== What to produce ==
Render the data below as a Markdown table with a "Row" column holding a running number and a "Line" column holding each line. Leave out blank lines.

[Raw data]
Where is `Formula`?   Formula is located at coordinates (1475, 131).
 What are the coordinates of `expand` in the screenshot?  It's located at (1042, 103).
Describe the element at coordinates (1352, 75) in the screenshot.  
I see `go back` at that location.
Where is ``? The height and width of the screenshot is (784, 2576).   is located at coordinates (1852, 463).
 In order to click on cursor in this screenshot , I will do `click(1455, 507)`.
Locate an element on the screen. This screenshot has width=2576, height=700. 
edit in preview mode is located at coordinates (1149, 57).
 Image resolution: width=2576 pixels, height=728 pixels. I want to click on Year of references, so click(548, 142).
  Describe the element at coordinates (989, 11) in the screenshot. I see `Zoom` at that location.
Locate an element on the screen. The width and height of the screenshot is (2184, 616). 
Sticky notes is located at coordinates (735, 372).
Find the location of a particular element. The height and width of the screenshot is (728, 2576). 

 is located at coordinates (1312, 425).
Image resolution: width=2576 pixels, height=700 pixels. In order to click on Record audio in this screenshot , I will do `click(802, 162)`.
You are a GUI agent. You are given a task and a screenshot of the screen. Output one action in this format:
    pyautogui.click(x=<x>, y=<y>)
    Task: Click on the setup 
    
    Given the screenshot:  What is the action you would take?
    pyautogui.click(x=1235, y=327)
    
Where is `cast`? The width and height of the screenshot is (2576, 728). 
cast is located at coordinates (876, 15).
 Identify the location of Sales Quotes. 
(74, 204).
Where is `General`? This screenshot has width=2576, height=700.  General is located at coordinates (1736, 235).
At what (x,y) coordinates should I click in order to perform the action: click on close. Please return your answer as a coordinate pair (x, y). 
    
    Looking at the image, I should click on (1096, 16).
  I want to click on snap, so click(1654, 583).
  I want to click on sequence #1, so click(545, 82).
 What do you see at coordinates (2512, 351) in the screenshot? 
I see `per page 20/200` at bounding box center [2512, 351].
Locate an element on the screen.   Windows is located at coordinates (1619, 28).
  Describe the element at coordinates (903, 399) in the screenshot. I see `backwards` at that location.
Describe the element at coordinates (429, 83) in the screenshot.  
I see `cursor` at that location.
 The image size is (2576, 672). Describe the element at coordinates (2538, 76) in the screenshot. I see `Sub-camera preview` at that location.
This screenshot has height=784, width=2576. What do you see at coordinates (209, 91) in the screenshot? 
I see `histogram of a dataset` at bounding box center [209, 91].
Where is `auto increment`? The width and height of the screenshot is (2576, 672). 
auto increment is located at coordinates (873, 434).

== Written reply ==
| Row | Line |
|---|---|
| 1 | Where is `Formula`?   Formula is located at coordinates (1475, 131). |
| 2 |  What are the coordinates of `expand` in the screenshot?  It's located at (1042, 103). |
| 3 | Describe the element at coordinates (1352, 75) in the screenshot.   |
| 4 | I see `go back` at that location. |
| 5 | Where is ``? The height and width of the screenshot is (784, 2576).   is located at coordinates (1852, 463). |
| 6 |  In order to click on cursor in this screenshot , I will do `click(1455, 507)`. |
| 7 | Locate an element on the screen. This screenshot has width=2576, height=700.  |
| 8 | edit in preview mode is located at coordinates (1149, 57). |
| 9 |  Image resolution: width=2576 pixels, height=728 pixels. I want to click on Year of references, so click(548, 142). |
| 10 |   Describe the element at coordinates (989, 11) in the screenshot. I see `Zoom` at that location. |
| 11 | Locate an element on the screen. The width and height of the screenshot is (2184, 616).  |
| 12 | Sticky notes is located at coordinates (735, 372). |
| 13 | Find the location of a particular element. The height and width of the screenshot is (728, 2576).  |
| 14 |  is located at coordinates (1312, 425). |
| 15 | Image resolution: width=2576 pixels, height=700 pixels. In order to click on Record audio in this screenshot , I will do `click(802, 162)`. |
| 16 | You are a GUI agent. You are given a task and a screenshot of the screen. Output one action in this format: |
| 17 |     pyautogui.click(x=<x>, y=<y>) |
| 18 |     Task: Click on the setup  |
| 19 |     Given the screenshot:  What is the action you would take? |
| 20 |     pyautogui.click(x=1235, y=327) |
| 21 | Where is `cast`? The width and height of the screenshot is (2576, 728).  |
| 22 | cast is located at coordinates (876, 15). |
| 23 |  Identify the location of Sales Quotes.  |
| 24 | (74, 204). |
| 25 | Where is `General`? This screenshot has width=2576, height=700.  General is located at coordinates (1736, 235). |
| 26 | At what (x,y) coordinates should I click in order to perform the action: click on close. Please return your answer as a coordinate pair (x, y).  |
| 27 |     Looking at the image, I should click on (1096, 16). |
| 28 |   I want to click on snap, so click(1654, 583). |
| 29 |   I want to click on sequence #1, so click(545, 82). |
| 30 |  What do you see at coordinates (2512, 351) in the screenshot?  |
| 31 | I see `per page 20/200` at bounding box center [2512, 351]. |
| 32 | Locate an element on the screen.   Windows is located at coordinates (1619, 28). |
| 33 |   Describe the element at coordinates (903, 399) in the screenshot. I see `backwards` at that location. |
| 34 | Describe the element at coordinates (429, 83) in the screenshot.   |
| 35 | I see `cursor` at that location. |
| 36 |  The image size is (2576, 672). Describe the element at coordinates (2538, 76) in the screenshot. I see `Sub-camera preview` at that location. |
| 37 | This screenshot has height=784, width=2576. What do you see at coordinates (209, 91) in the screenshot?  |
| 38 | I see `histogram of a dataset` at bounding box center [209, 91]. |
| 39 | Where is `auto increment`? The width and height of the screenshot is (2576, 672).  |
| 40 | auto increment is located at coordinates (873, 434). |